* **Extrait proposé**
..............................

Radicalisation de l’islam ou islamisation de la radicalité ? Confronté, sur le terrain de la lecture académique des manifestations de violence terroriste dites “djihadistes”, à ce dualisme français extrêmement réducteur que dénonce Mohamed Ould Mohamedou, et d’autres avec lui, j’ai éprouvé moi aussi le besoin de le dépasser. La proposition méthodologique médiane que je cherche à développer entend se distancier des limites de ces deux approches médiatiquement dominantes de la “jihadologie” française, portée ou promue l’une par Gilles Kepel et l’autre par Olivier Roy[4].

Le point commun de ces deux approches est non point d’insister sur les processus individuels qui déterminent l’engagement djihadiste mais, à bien des égards, de s’y borner. Et de limiter, voire de nier la part essentielle des interactions entre ces processus individuels et les dynamiques sociales et politiques du milieu où ils prennent place.

..............................

* **Données fournies**

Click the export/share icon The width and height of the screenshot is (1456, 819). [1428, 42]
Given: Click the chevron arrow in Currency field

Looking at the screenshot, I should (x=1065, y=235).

..............................

* **Consigne**
Rédigez la suite de l'extrait sur les approches françaises de la radicalisation djihadiste, à partir de sa dernière phrase. La liste fournie n'est d'aucune utilité pour ce travail.

* **Corrigé**
Pour Gilles Kepel, l’inscription des individus dans les réseaux transnationaux du salafisme-jihadisme constitue une matrice explicative quasi autonome du phénomène : hommes et idées circuleraient dans cet univers d’action et de pensée, en vase clos, sans interaction décisive avec les dynamiques sociales et politiques en cours dans les sociétés qu’ils côtoient ou dont ils sont issus. Olivier Roy se focalise pour sa part sur les déterminations psycho-sociales de l’engagement djihadiste.

Il fait du contenu politique de cet engagement un pur accessoire sur un marché de la radicalité, nécessairement « nihiliste » et pathologique, où les idéologies seraient parfaitement interchangeables. Kepel et Roy s’opposent ainsi très clairement sur l’importance à accorder à la variable religieuse, dont Roy refuse la centralité énoncée par Kepel. Mais ils se rejoignent sur un point, ou - à mes yeux - sur une erreur, absolument fondamental€ : ils isolent largement le phénomène djihadiste des processus socio-politiques qui lui donnent naissance. En forçant quelque peu le trait, leurs approches [5] ont ainsi un même travers qui m’incite à les réunir, malgré leurs divergences, dans une identique condamnation : elles minimisent, euphémisent voire ignorent l’impact de la persistance des vieux rapports de domination Nord-Sud sur le comportement des acteurs concernés.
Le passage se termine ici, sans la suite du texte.